The 2018 edition of Platform, the Festival’s dedicated initiative to supporting artists at the beginning of their careers, will show new work by Renèe Helèna Browne, Annie Crabtree, Isobel Lutz-Smith, and Rae-Yen Song, selected from an open call by artists Jonathan Owen and Hanna Tuulikki. All four artists are based in Glasgow, with Crabtree also based between Skye and Arbroath, highlighting the strength and vivacity of Glasgow’s young creative scene.

Working with performance and documentation, Rae-Yen Song draws on references from her cultural heritage (Scottish and Chinese), processing them visually to abstract and expand on their meaning to create a unique form of family portrait – the latest chapter in an ongoing series entitled Song Dynasty.

Annie Crabtree’s new video work explores the loss of bodily autonomy through illness, examining cultural (mis)representations and social (mis)understandings of female pain – pairing this with the act of swimming as a means of recovery, resistance and regaining of autonomy.

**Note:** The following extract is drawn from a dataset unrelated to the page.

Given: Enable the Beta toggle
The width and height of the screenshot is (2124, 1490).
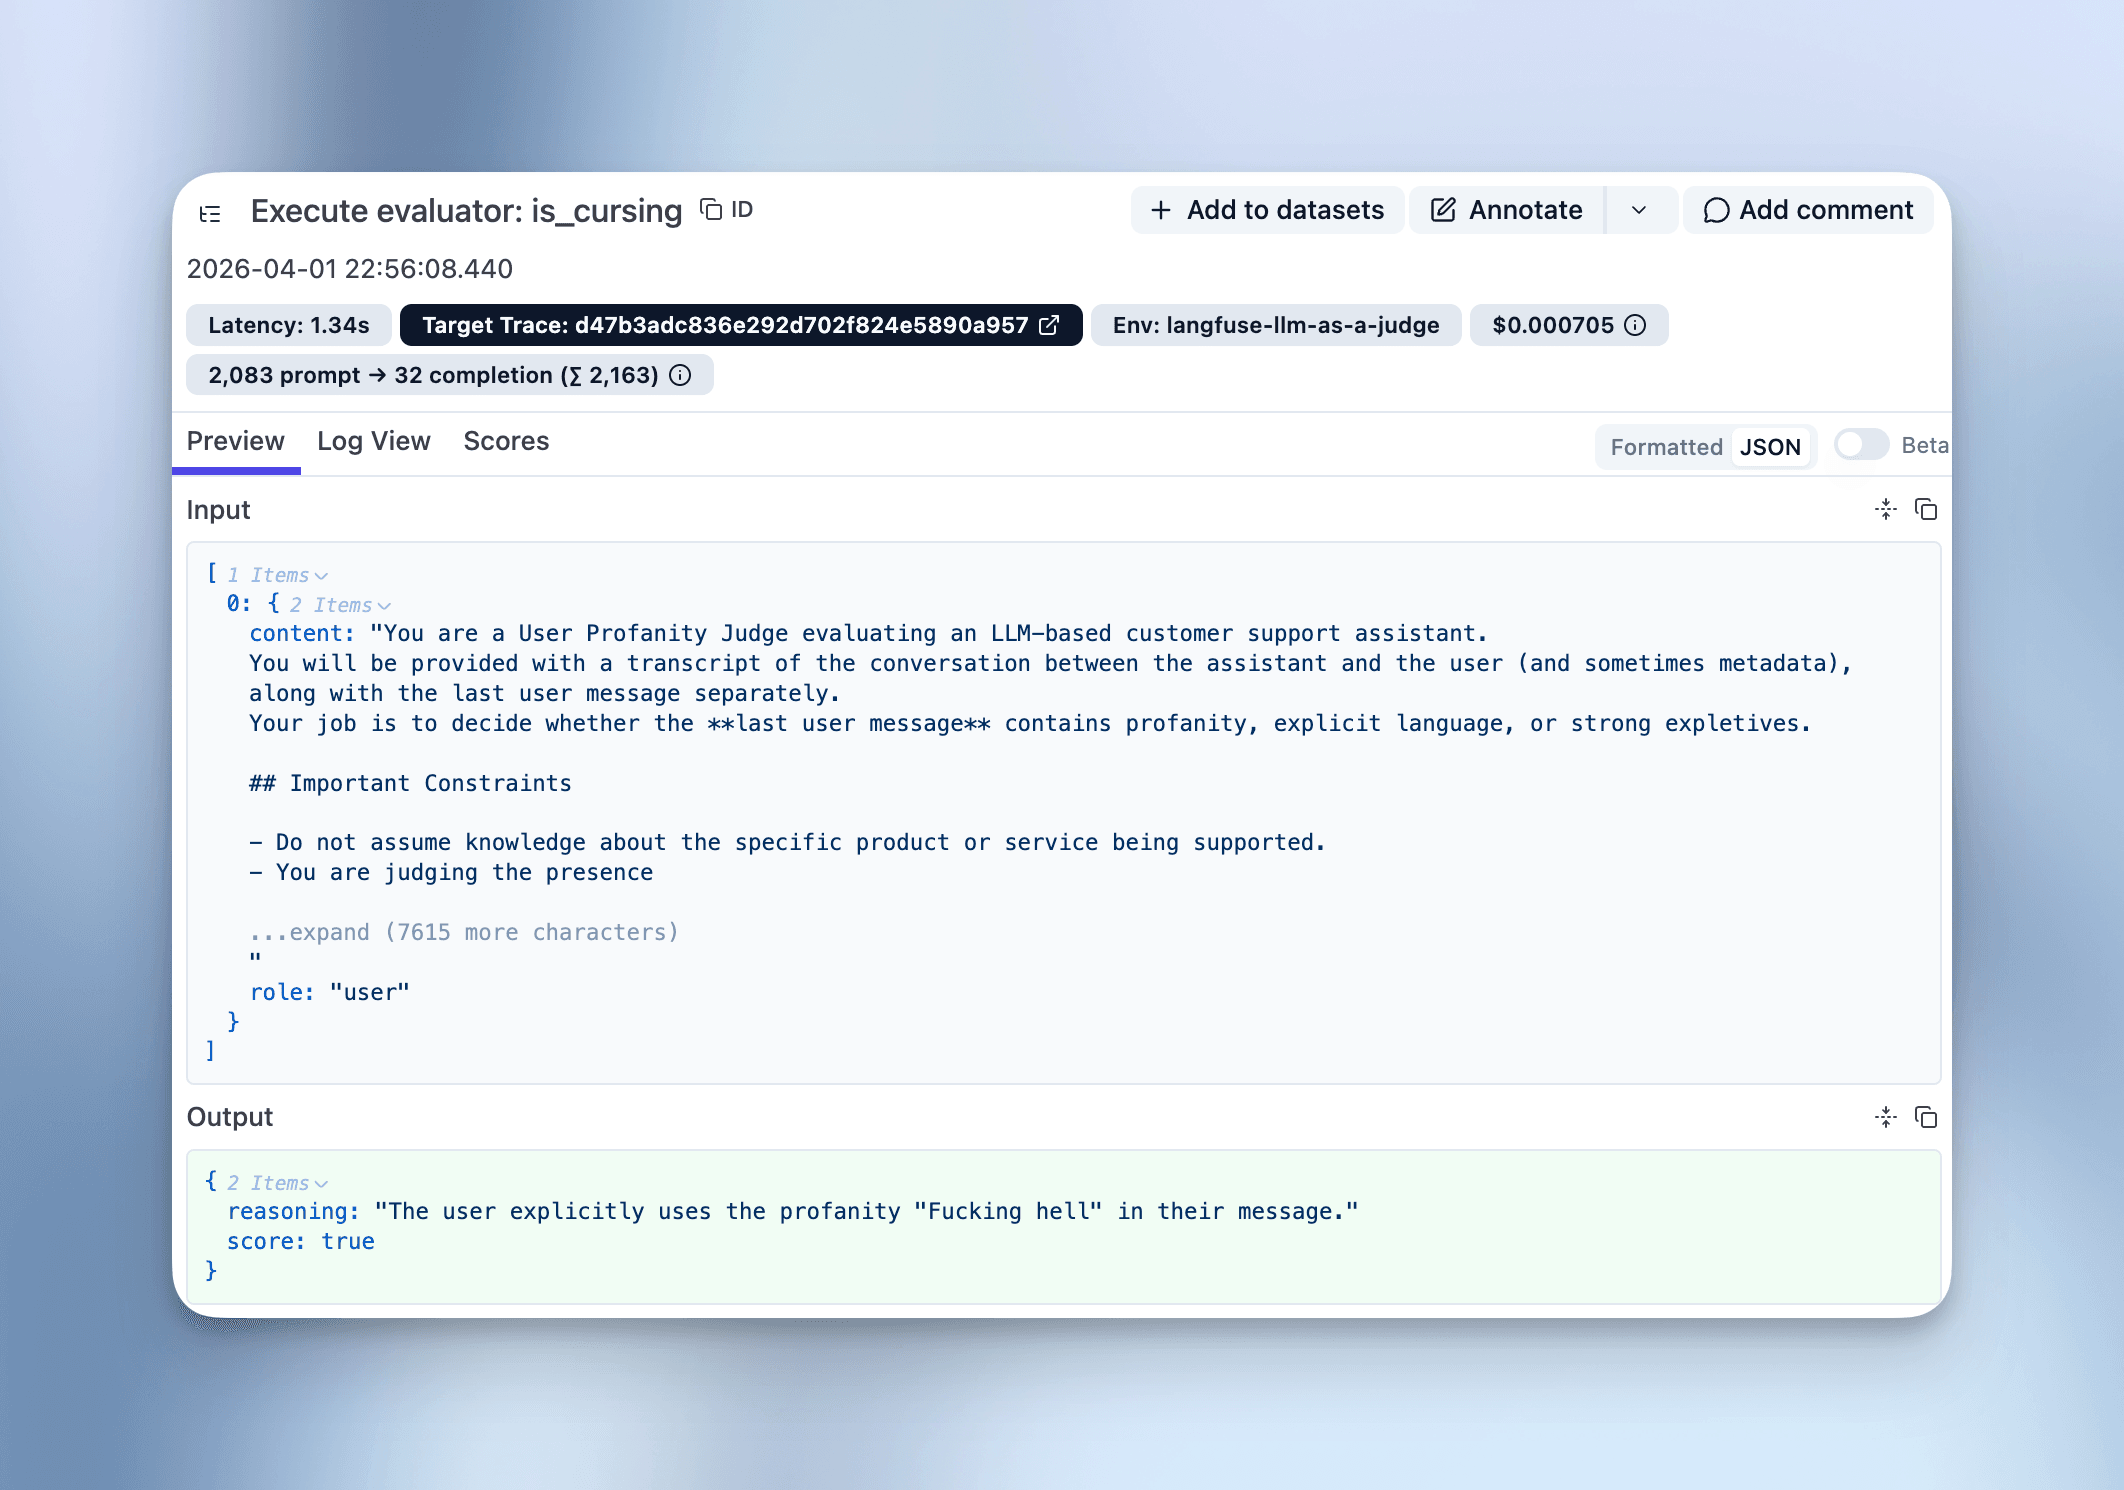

Inspired by research in the School of Scottish Studies Sound Archive, Renèe Helèna Browne’s new sound-based work is concerned with creating and appropriating narratives relating to the female voice, in particular the accented voice and regional colloquialisms.

Isobel Lutz-Smith experiments with the ways in which a narrative can be grown from inverting the linear stages of filmmaking. Using multiple screens, her new installation is based on a short article on the cut-up method written by William Burroughs and published by the radical Scottish literary journal ‘Sidewalk’ in 1960.

This group exhibition, on show for the duration of the Festival, is on display at the City Art Centre, where In Focus: Scottish Photography, Edwin G. Lucas: An Individual Eye and Travelling Gallery at 40 are also on show as part of this year’s Festival programme.

Sorcha Carey, Director of Edinburgh Art Festival, said: “We are delighted to share details of our 2018 Commissions programme. Over the past ten years, the Scottish Government’s Festivals Expo Fund has supported our Festival to work with leading and emerging Scottish and international artists to open up new places and conversations in our city. This year’s programme is no exception, bringing together five artists, each with highly distinctive practices, but united by a common interest in some of the urgent social questions of our day. Our 2018 edition of Platform continues to support artists at the beginning of their careers, with four young artists from across Scotland selected to take part.”